------ Provided data

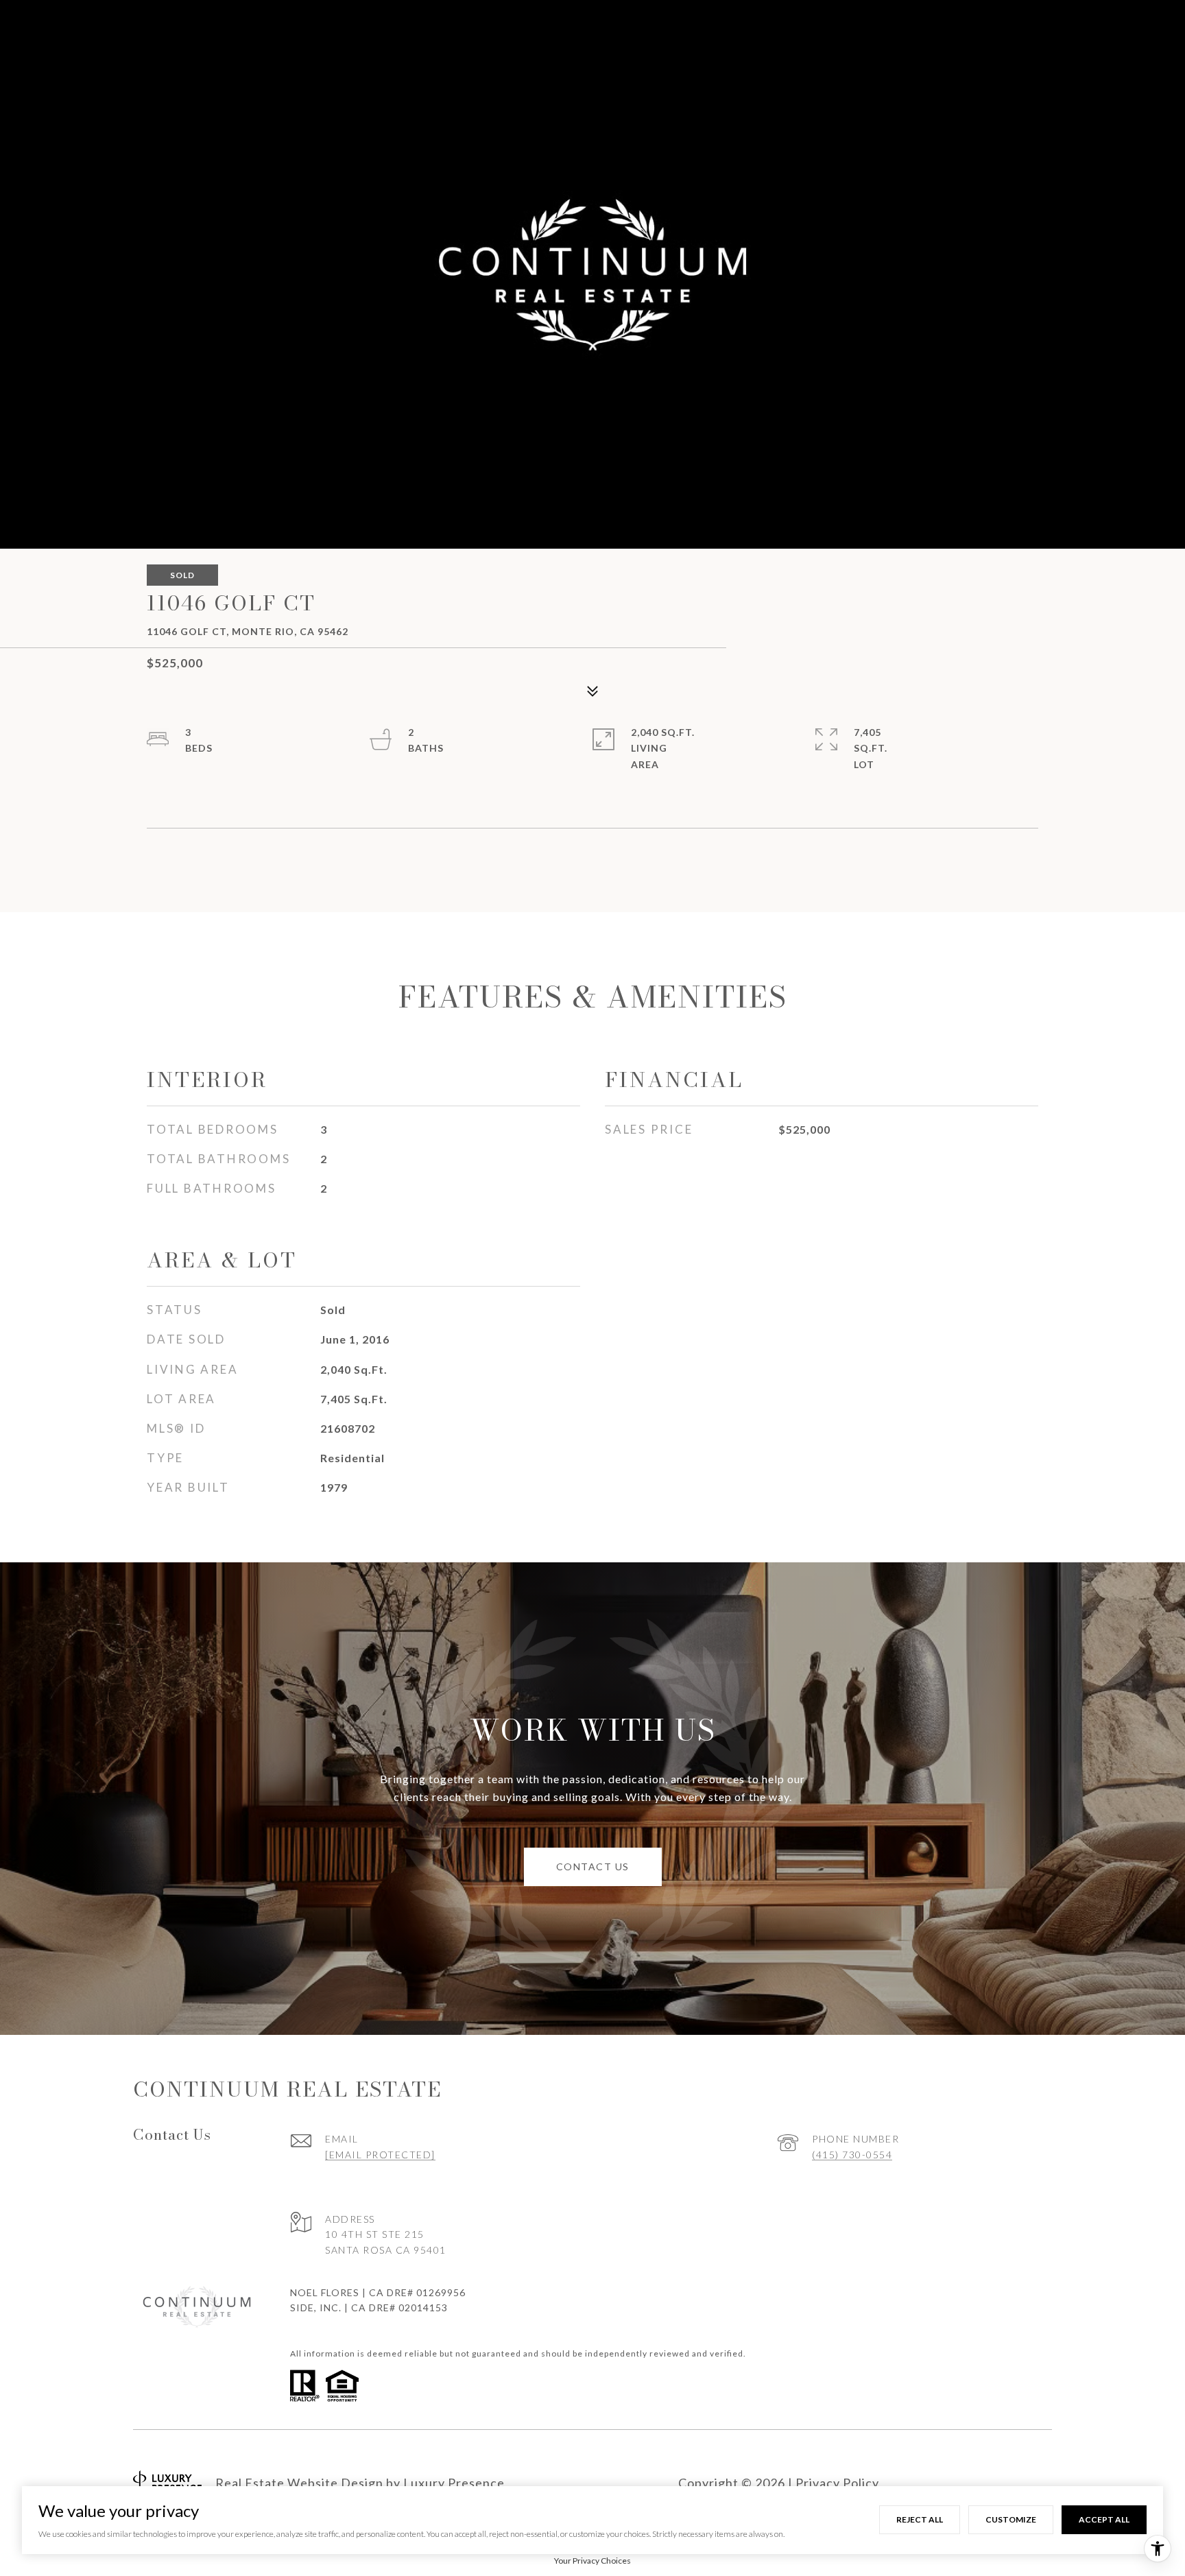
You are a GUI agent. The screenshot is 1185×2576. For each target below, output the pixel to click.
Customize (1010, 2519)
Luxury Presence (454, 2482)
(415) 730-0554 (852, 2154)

------------
------ Provided data

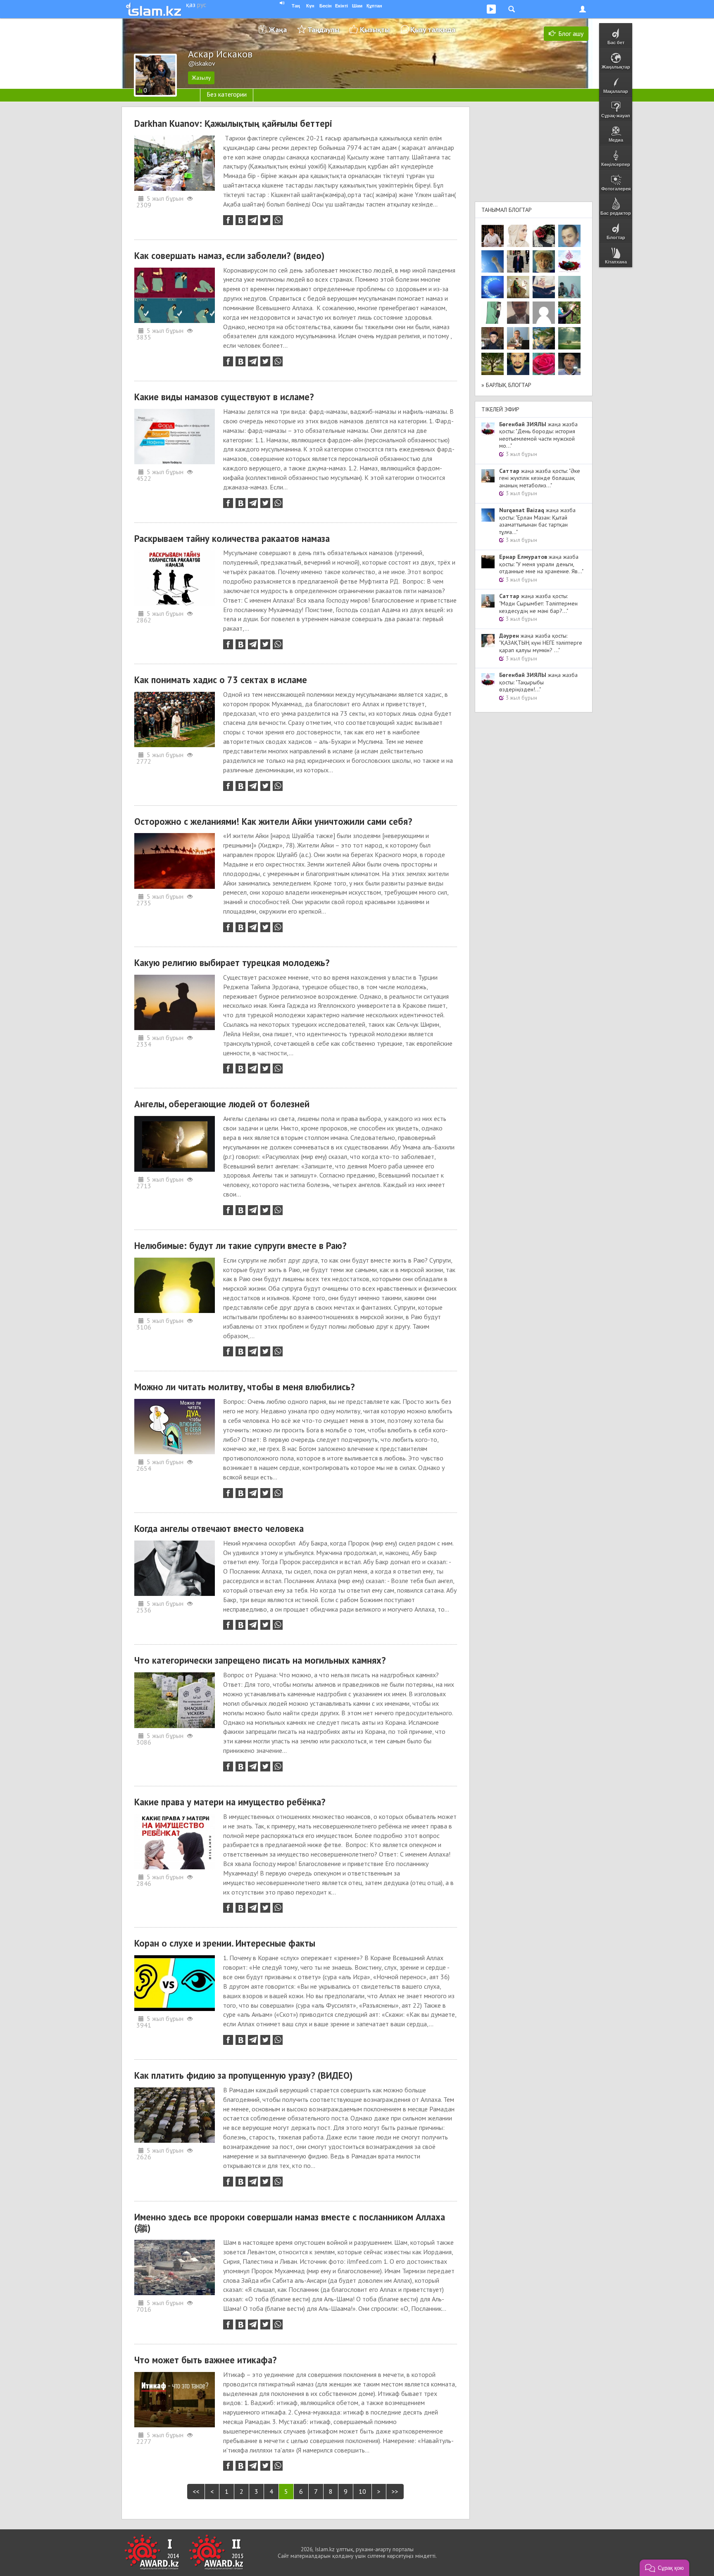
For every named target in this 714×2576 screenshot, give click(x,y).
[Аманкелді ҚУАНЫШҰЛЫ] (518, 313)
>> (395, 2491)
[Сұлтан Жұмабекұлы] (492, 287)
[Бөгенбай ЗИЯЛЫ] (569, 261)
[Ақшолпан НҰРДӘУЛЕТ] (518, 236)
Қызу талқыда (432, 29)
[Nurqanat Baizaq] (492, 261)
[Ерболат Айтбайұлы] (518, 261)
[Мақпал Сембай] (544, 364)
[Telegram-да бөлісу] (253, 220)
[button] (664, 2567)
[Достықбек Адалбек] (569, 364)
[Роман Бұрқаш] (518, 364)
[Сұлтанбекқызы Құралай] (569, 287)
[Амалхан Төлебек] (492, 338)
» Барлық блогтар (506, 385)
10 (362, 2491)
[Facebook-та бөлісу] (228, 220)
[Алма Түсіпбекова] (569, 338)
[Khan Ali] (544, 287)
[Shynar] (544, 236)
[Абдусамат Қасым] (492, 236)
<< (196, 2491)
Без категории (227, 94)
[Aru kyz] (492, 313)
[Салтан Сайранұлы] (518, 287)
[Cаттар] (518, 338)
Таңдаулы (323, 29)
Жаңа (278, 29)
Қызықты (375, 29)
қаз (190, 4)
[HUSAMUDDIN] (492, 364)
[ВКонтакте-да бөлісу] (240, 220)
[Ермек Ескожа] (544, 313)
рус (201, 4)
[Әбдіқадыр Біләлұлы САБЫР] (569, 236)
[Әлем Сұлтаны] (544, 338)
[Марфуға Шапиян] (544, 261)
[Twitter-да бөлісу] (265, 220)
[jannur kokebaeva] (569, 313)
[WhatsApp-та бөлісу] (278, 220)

------------

Task instructions: Look through the records and copy down every line that holds "бөлісу".

Solution for this problem:
[Telegram-да бөлісу] (253, 220)
[Facebook-та бөлісу] (228, 220)
[ВКонтакте-да бөлісу] (240, 220)
[Twitter-да бөлісу] (265, 220)
[WhatsApp-та бөлісу] (278, 220)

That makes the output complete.